Ich sehe auch, wie das einfach diesen Menschen so glücklich macht, dass er hier so einen Ort gefunden hat, wo er mit dem Frank Musik machen kann. Sowas kann man nicht planen, das ergibt sich einfach.
Ich gehe rüber an die Theke, dahinter ist Franks Platz, zwischen dem Plattenspieler und der großen verchromten Kaffeemaschine. Von so einer hat er lange geträumt
Da gibt’s ein Bild von mir, da war ich zehn Jahre alt, in Rimini am Strand, da stand auch schon die gleiche Maschine.
Dieses Bild und die Sehnsucht hat er all die Jahrzehnte im Herzen getragen. Es ist ein Bild aus der Heimat seines Vaters; der ist in den 60er Jahren aus Italien gekommen. Hat der Traum sich jetzt also erfüllt?
Vom ersten Tag an seit ich hier bin, ist es für mich die Erfüllung. Es fühlt sich an wie 'ne Befreiung.
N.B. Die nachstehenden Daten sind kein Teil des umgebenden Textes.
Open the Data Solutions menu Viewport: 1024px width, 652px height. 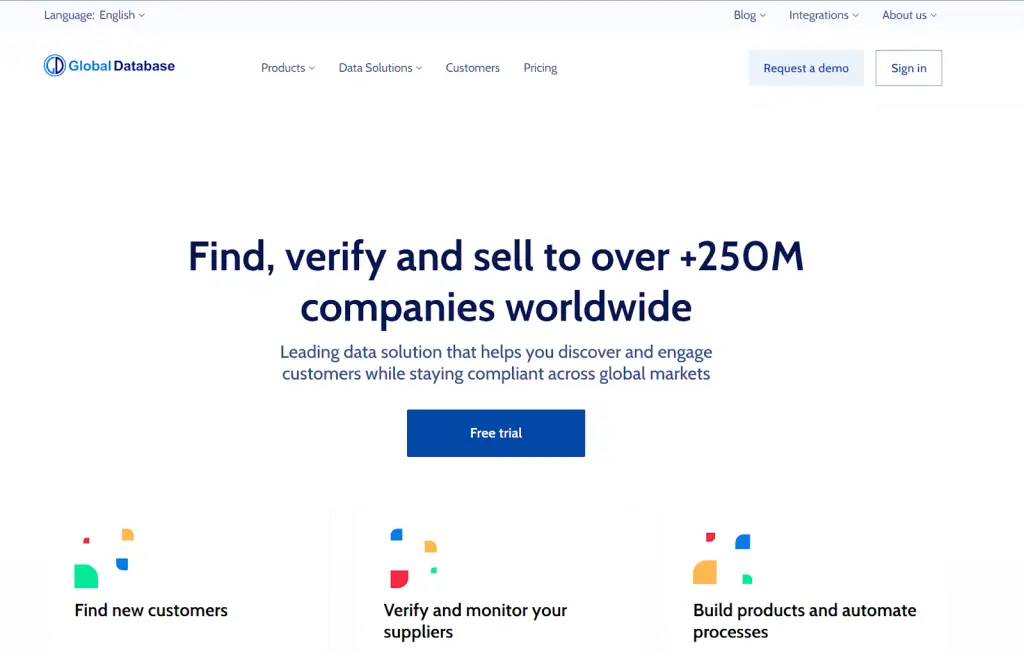click(x=380, y=68)
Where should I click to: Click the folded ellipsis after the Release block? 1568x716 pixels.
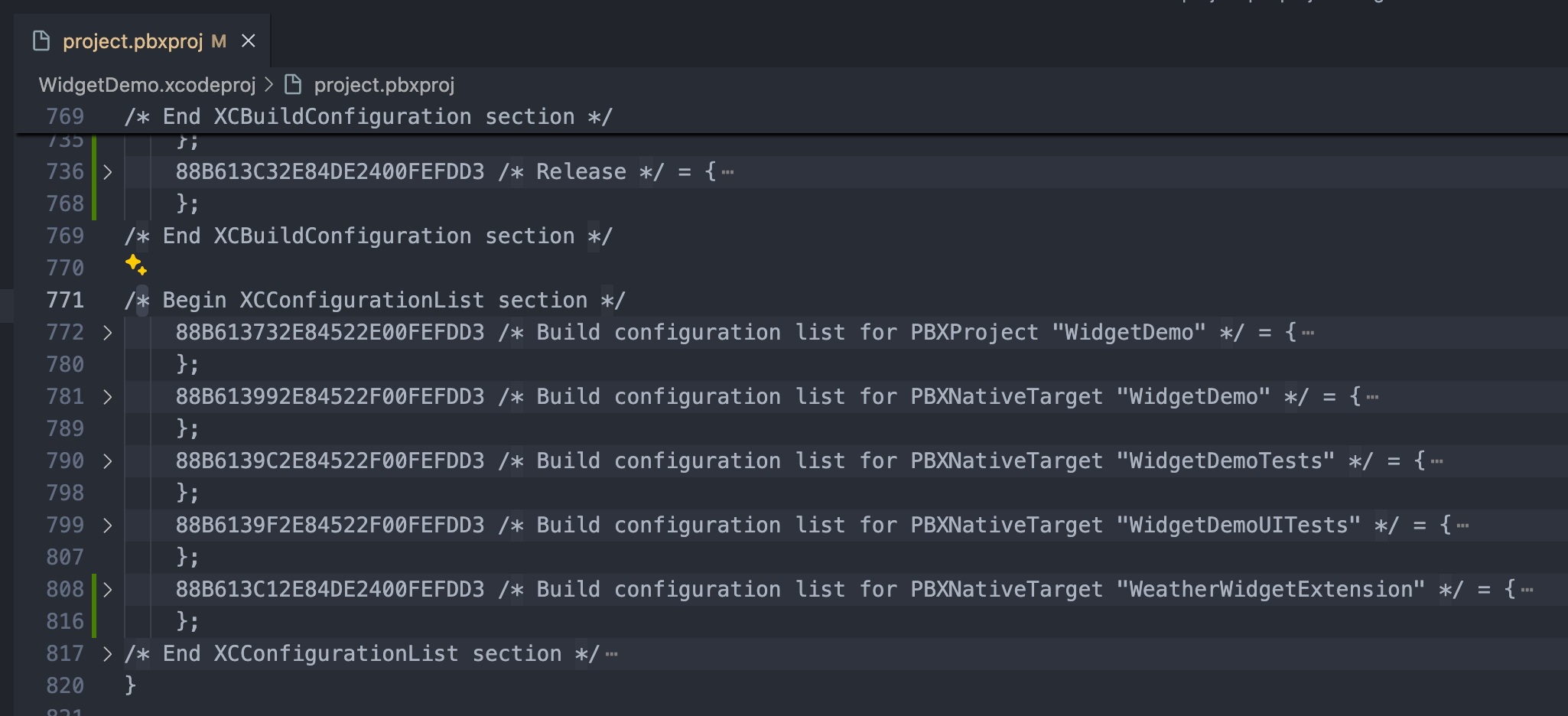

Und das kann ich Frank ansehen. Er hat den ganzen Tag ein Lächeln im Gesicht. Zuvor war er beruflich viel unterwegs, hatte den Betrieb seines Vaters übernommen und mit Stahl gehandelt. Eine ziemlich anstrengende Zeit. Aber jetzt ist alles anders.
Wir machen die Tür auf, gehen rein, ich mach’ meine Kaffeemaschine an. Es ist einfach so innerlich, so irgendwie angekommen.
Ich glaube, das geht nicht nur Frank so. Mir scheint, als ob ’ne ganze Menge Leute, die im Deschawü stranden, irgendwie ankommen. Und sei es nur für eine halbe Stunde – zum Beispiel mit Erdbeerkuchen auf Goldrand-Geschirr.